Paolini

18 Gennaio 2026

Valeria Lorenzi

Australian Open, Paolini parte col piede giusto: esordio autoritario sulla Rod Laver Arena

Buona la prima per Jasmine Paolini allo Australian Open. La numero 1 azzurra, settima testa di serie del torneo, ha inaugurato la sua settima partecipazione consecutiva nel tabellone principale dello Slam Down Under con una vittoria netta e convincente, lasciando appena tre game alla qualificata Aliaksandra Sasnovich.

Per Paolini si tratta di un avvio importante anche sul piano simbolico. Dopo quattro eliminazioni di fila al primo turno tra il 2020 e il 2023, il 2024 aveva segnato una svolta con il raggiungimento degli ottavi di finale a Melbourne. Lo scorso anno, invece, il suo cammino si era interrotto al terzo turno contro Elina Svitolina. Stavolta, l’esordio è stato all’altezza delle aspettative.

Match solido e numeri da Top 10

Sulla prestigiosa Rod Laver Arena, Paolini ha mostrato grande solidità: una sola palla break concessa e annullata, servizio incisivo e gestione lucida dei momenti chiave, fino a chiudere al quarto match point. Un successo che ribalta anche l’unico precedente con la 31enne di Minsk, che nel 2020 l’aveva battuta nettamente sulla terra di Palermo, nel torneo della ripartenza post-lockdown.

Sasnovich, va detto, non supera una Top 10 dal 2021, quando a Wimbledon approfittò del ritiro di Serena Williams. Numeri che confermano il momento di forza della toscana, oggi quarta giocatrice per numero di vittorie negli Slam femminili nelle ultime due stagioni.

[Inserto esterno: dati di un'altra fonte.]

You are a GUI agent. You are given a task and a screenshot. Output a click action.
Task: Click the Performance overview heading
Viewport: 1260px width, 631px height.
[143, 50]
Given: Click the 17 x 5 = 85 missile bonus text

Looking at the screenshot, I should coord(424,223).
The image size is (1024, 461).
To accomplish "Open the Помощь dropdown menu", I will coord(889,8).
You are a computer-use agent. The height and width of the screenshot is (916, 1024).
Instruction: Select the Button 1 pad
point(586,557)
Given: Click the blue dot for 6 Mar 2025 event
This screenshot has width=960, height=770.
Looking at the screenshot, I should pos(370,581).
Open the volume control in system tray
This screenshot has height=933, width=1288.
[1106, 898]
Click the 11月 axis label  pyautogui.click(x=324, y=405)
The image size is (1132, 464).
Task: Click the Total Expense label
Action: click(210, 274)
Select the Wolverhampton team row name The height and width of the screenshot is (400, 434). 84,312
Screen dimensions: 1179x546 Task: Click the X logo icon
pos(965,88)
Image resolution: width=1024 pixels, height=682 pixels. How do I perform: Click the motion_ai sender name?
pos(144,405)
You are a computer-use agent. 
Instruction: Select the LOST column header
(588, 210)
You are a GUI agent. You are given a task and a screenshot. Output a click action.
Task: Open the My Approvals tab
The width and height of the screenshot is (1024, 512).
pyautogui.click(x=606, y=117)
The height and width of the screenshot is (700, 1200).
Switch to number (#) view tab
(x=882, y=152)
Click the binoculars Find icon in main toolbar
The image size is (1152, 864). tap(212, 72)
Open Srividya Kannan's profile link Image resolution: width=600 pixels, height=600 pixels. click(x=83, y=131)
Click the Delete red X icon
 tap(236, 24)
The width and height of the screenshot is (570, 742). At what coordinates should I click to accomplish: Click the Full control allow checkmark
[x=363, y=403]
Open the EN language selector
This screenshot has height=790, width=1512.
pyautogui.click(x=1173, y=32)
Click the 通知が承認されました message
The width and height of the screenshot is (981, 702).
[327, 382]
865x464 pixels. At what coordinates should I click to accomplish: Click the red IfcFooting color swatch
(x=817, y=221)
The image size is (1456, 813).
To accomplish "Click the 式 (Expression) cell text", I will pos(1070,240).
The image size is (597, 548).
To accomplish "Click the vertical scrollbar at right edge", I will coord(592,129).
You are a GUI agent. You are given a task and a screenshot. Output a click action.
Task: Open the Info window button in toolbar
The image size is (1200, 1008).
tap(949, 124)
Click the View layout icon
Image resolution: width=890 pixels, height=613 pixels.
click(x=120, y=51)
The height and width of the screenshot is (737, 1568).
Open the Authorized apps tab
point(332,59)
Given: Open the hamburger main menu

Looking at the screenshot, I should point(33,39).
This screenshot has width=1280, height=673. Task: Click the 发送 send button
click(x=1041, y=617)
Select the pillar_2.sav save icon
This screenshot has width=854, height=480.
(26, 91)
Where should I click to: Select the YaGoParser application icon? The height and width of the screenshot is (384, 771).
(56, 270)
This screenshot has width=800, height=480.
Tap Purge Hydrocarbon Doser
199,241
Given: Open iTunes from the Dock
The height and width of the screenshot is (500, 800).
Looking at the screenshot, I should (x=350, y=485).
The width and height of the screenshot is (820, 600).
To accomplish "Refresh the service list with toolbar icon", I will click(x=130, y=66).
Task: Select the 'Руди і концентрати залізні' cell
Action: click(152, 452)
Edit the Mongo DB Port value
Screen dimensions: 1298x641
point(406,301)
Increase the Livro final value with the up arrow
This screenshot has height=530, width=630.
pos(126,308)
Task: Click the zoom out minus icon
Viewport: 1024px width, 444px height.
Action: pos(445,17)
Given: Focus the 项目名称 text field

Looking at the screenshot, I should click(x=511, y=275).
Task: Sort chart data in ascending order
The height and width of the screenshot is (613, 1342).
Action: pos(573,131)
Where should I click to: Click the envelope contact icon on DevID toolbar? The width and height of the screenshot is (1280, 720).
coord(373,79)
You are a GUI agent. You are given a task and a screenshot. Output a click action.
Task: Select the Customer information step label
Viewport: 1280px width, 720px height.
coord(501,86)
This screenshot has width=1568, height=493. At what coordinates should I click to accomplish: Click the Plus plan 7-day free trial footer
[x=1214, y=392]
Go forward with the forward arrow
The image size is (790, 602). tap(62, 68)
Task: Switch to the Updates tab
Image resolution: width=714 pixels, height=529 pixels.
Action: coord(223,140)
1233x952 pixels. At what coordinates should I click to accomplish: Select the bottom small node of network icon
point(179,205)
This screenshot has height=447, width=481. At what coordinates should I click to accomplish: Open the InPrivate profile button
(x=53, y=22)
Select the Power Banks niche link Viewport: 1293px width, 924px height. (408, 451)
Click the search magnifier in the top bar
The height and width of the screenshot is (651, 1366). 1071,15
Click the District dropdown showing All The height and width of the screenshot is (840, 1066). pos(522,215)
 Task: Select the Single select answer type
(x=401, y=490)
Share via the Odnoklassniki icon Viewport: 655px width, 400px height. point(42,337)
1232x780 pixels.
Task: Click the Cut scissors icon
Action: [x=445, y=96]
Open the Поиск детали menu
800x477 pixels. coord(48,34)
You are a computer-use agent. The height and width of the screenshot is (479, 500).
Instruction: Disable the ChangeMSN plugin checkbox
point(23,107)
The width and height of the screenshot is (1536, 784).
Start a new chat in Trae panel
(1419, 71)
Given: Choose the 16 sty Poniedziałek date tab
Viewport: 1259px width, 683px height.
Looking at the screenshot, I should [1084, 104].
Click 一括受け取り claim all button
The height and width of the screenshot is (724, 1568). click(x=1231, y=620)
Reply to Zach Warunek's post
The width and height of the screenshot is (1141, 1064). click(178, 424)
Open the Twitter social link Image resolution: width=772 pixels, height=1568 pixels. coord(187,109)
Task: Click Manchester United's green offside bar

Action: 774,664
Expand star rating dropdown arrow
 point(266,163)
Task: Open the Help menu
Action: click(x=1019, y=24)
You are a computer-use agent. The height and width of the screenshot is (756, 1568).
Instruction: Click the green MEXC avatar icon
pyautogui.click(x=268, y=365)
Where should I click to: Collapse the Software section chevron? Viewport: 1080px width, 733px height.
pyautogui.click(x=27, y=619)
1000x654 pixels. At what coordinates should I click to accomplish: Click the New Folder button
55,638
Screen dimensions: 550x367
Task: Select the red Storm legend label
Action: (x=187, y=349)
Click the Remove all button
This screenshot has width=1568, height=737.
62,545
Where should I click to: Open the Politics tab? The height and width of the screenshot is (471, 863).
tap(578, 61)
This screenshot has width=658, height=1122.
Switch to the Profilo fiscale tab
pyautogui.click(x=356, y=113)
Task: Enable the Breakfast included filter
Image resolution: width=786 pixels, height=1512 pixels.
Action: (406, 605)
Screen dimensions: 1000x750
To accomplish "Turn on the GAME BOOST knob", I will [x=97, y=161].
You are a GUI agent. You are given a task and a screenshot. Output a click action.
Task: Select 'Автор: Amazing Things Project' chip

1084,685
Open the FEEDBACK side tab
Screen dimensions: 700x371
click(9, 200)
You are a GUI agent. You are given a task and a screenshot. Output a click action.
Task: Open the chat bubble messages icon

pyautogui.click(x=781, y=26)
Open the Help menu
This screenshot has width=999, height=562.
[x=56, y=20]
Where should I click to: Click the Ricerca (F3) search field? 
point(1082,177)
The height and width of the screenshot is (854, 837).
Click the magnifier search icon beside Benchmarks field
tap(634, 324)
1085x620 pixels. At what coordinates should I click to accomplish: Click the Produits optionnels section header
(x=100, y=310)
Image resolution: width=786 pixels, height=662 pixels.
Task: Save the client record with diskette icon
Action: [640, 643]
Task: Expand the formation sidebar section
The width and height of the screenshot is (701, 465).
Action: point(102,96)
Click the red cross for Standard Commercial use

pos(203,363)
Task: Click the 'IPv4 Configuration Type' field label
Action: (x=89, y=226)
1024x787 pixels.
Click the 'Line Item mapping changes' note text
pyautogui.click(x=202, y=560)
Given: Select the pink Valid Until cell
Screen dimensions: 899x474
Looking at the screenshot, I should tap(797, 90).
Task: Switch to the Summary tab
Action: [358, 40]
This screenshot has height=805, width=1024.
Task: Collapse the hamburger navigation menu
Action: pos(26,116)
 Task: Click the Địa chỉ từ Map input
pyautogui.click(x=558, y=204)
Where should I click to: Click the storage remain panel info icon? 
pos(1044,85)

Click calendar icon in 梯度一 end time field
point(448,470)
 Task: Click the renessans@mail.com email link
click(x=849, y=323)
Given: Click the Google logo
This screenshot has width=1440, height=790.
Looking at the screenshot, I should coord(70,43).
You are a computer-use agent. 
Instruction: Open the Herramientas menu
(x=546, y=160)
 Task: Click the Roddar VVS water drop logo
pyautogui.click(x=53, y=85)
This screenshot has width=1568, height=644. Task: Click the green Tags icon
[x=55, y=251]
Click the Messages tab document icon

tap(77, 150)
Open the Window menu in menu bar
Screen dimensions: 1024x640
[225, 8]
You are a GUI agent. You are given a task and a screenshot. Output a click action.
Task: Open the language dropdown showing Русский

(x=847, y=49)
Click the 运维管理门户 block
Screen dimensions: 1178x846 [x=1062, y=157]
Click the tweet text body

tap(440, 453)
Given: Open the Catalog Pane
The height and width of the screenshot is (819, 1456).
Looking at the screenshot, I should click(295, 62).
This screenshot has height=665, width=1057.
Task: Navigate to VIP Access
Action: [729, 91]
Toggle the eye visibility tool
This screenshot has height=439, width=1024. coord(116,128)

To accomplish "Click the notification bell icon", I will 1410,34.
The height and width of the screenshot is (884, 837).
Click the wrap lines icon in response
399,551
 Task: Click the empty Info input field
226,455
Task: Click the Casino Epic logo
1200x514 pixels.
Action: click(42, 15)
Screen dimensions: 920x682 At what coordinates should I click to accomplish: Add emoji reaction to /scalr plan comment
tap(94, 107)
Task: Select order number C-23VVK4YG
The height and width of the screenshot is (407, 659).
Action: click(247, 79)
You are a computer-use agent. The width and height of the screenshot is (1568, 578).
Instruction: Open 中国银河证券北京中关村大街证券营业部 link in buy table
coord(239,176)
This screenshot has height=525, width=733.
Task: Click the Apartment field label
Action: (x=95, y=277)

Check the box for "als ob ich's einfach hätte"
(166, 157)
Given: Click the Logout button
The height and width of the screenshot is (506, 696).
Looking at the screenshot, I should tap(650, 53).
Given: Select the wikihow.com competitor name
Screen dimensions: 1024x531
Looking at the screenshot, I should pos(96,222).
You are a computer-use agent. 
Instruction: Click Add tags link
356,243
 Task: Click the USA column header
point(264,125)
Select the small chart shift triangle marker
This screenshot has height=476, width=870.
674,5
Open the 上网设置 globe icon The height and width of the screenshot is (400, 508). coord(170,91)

“Sono contenta, ho avuto un ottimo atteggiamento”

Al termine dell’incontro, Paolini si è presa qualche secondo prima di firmare la telecamera, cercando il modo giusto per augurare buona domenica agli italiani che l’hanno seguita nella notte europea. Poi, ai microfoni di SuperTennis e in conferenza stampa, ha sintetizzato così la sua prova:

“Ho giocato una partita molto solida dall’inizio alla fine. Era un match non semplice, per vari motivi, ma sono entrata in campo con il giusto atteggiamento e sono riuscita a mantenerlo per tutta la partita”.

La numero 7 del seeding ha sottolineato l’importanza di essere rimasta sempre concentrata, limitando gli errori e trovando continuità con la prima di servizio.

Al secondo turno Frech o Erjavec

Il nome della prossima avversaria uscirà dal match tra la slovena Veronika Erjavec (n.102 WTA) e la polacca Magdalena Frech (n.57). “Conosco Frech, è una giocatrice ostica, intelligente e molto combattiva – ha spiegato Paolini –. Non regala nulla, bisogna affrontarla con pazienza e idee chiare”.

Obiettivi 2026 e lavoro sul servizio

Dopo un 2024 definito “stellare” e un 2025 ricco di soddisfazioni, il focus per la nuova stagione è chiaro: continuità e ulteriore crescita. In questo percorso rientra anche il lavoro con Danilo Pizzorno e con Sara Errani, compagna di doppio e da quest’anno parte integrante del team.

“Stiamo lavorando soprattutto su servizio e risposta – ha concluso Paolini –. Il tennis va verso scambi sempre più brevi, veloci e potenti: partire bene è fondamentale, altrimenti si fa fatica. È lì che si costruisce la partita”.